#### Provided records
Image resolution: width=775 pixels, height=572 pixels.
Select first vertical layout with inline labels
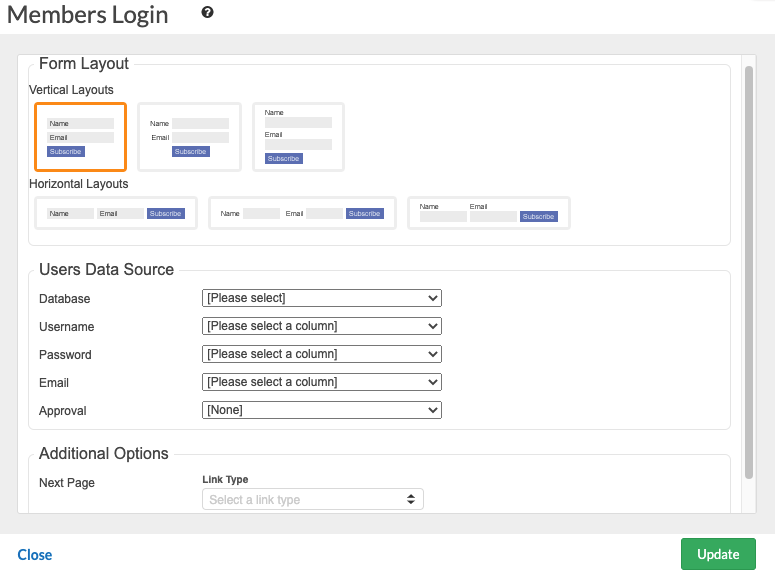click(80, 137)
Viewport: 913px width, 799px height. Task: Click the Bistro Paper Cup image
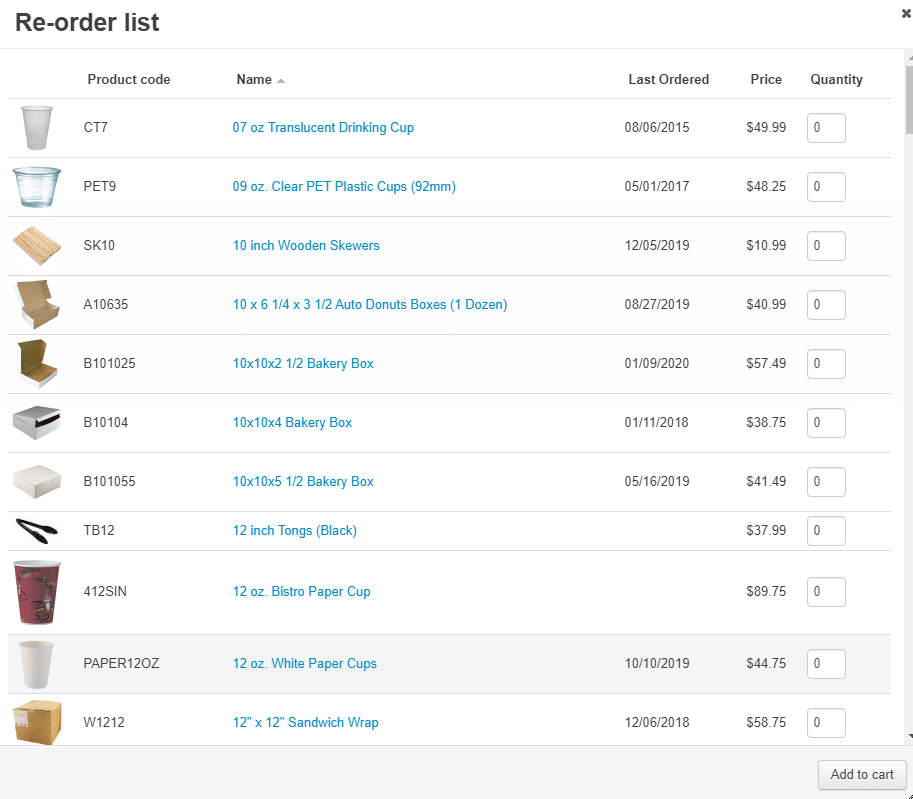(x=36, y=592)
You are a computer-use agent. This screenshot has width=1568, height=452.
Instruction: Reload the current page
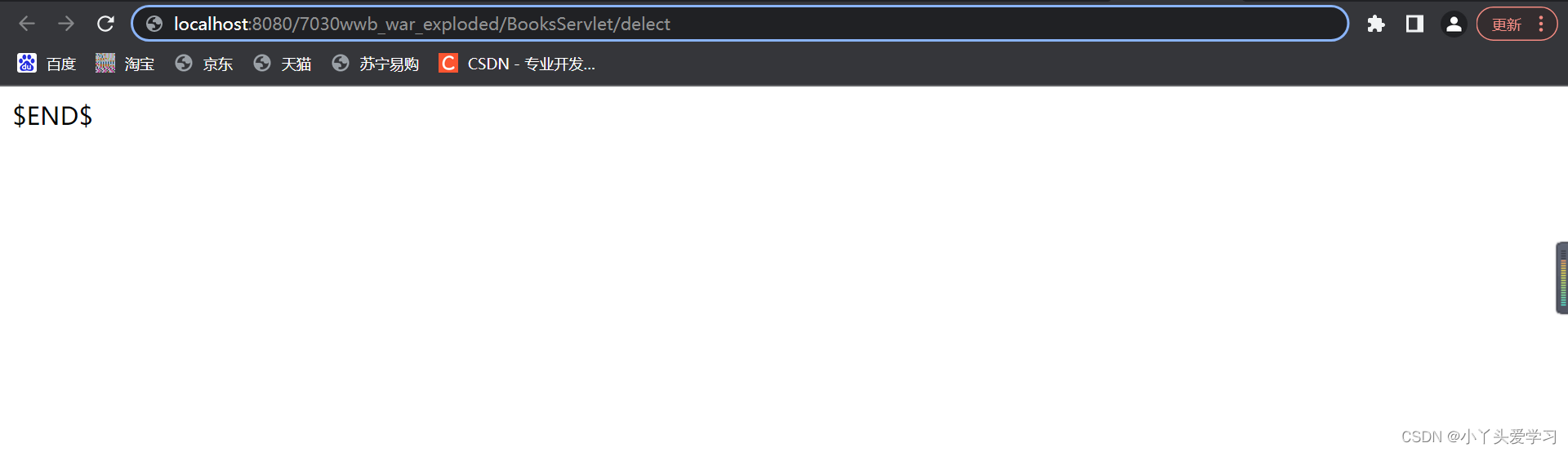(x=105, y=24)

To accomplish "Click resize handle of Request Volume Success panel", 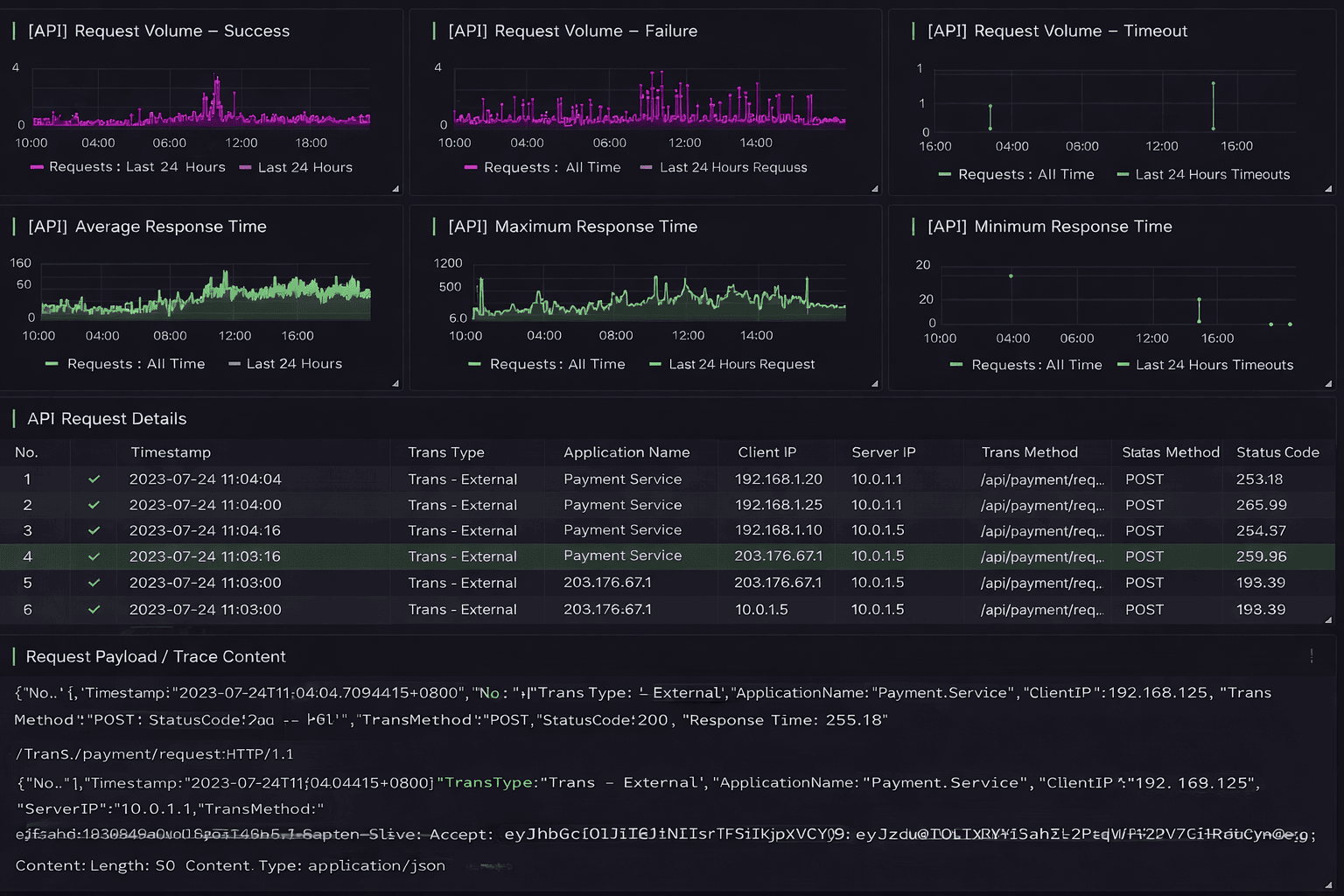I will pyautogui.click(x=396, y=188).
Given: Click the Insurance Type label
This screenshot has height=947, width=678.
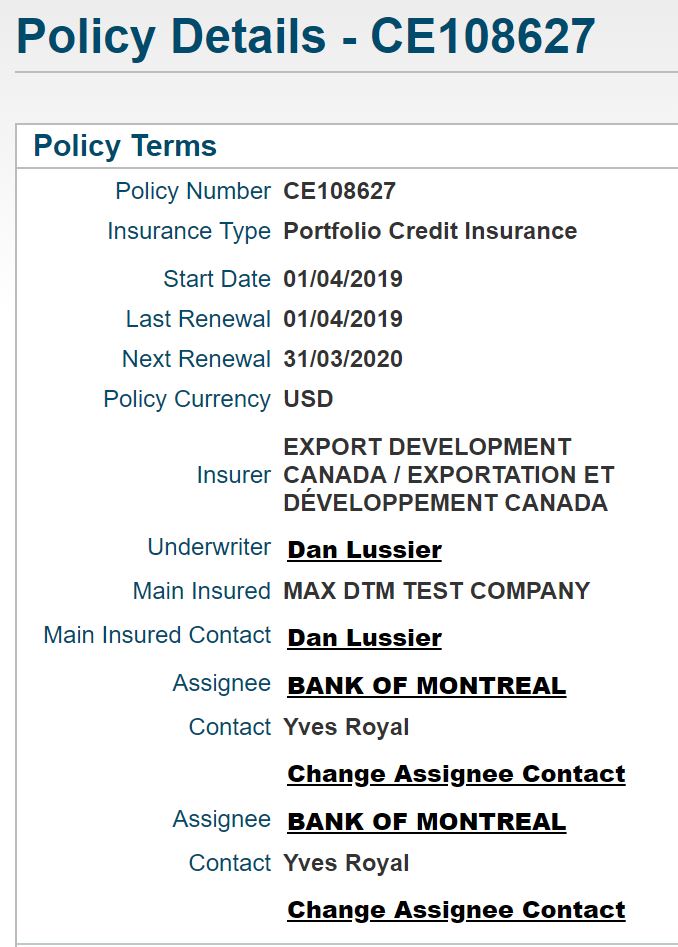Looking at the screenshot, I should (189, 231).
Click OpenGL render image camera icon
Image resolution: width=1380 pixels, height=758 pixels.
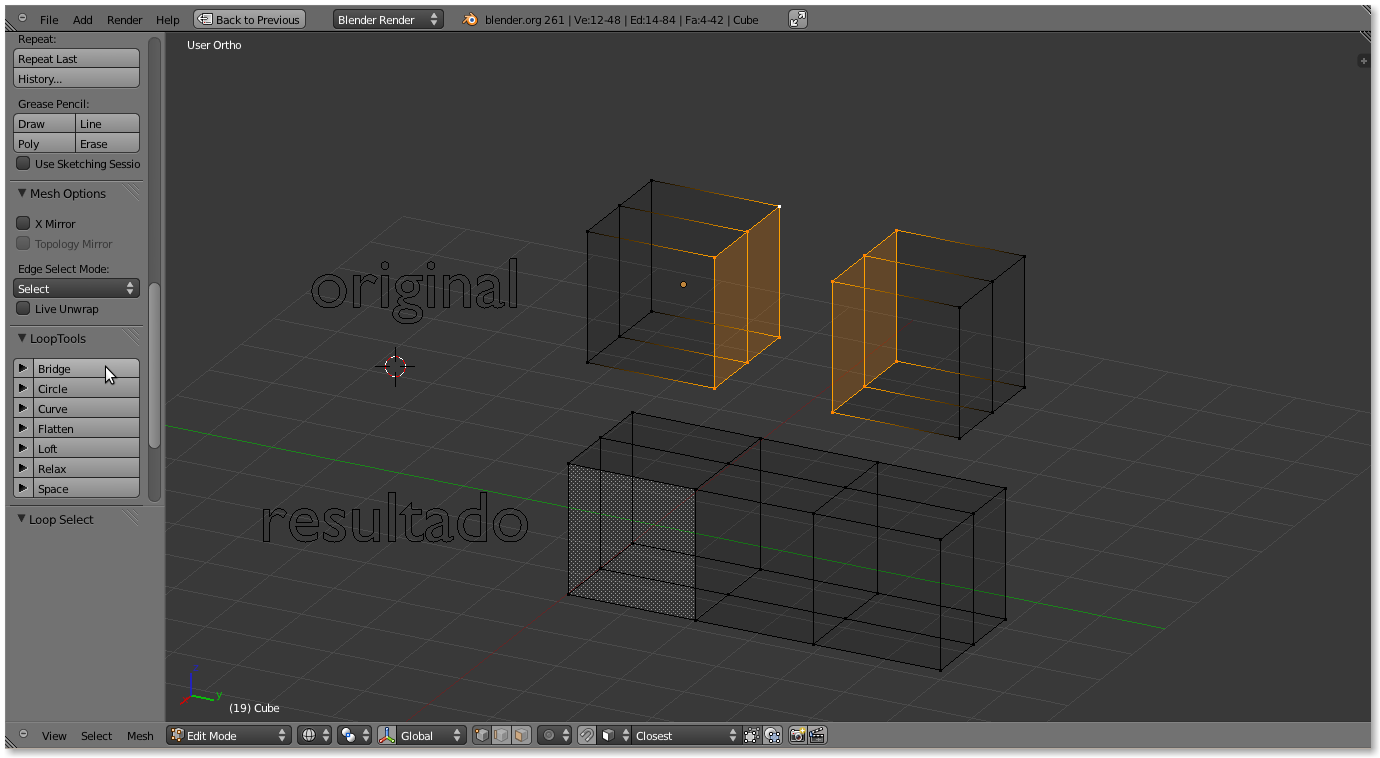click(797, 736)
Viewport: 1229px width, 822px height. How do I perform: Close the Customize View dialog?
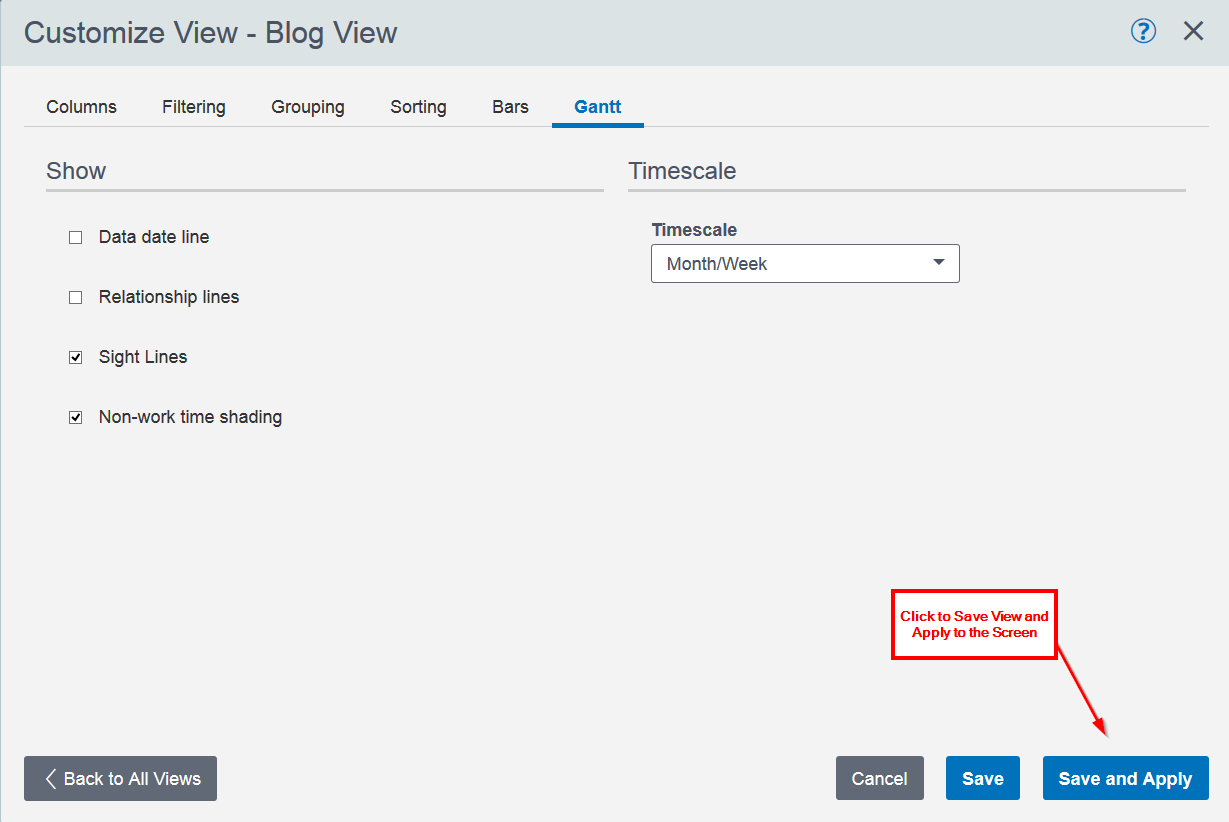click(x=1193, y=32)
########
**Exercise goal**
Start with the line that holds "Viewport: 1229px width, 822px" and retype each line through the last one in the data, exactly and without pictures.

**Result of the task**
Viewport: 1229px width, 822px height. How do I perform: Close the Customize View dialog?
click(x=1193, y=32)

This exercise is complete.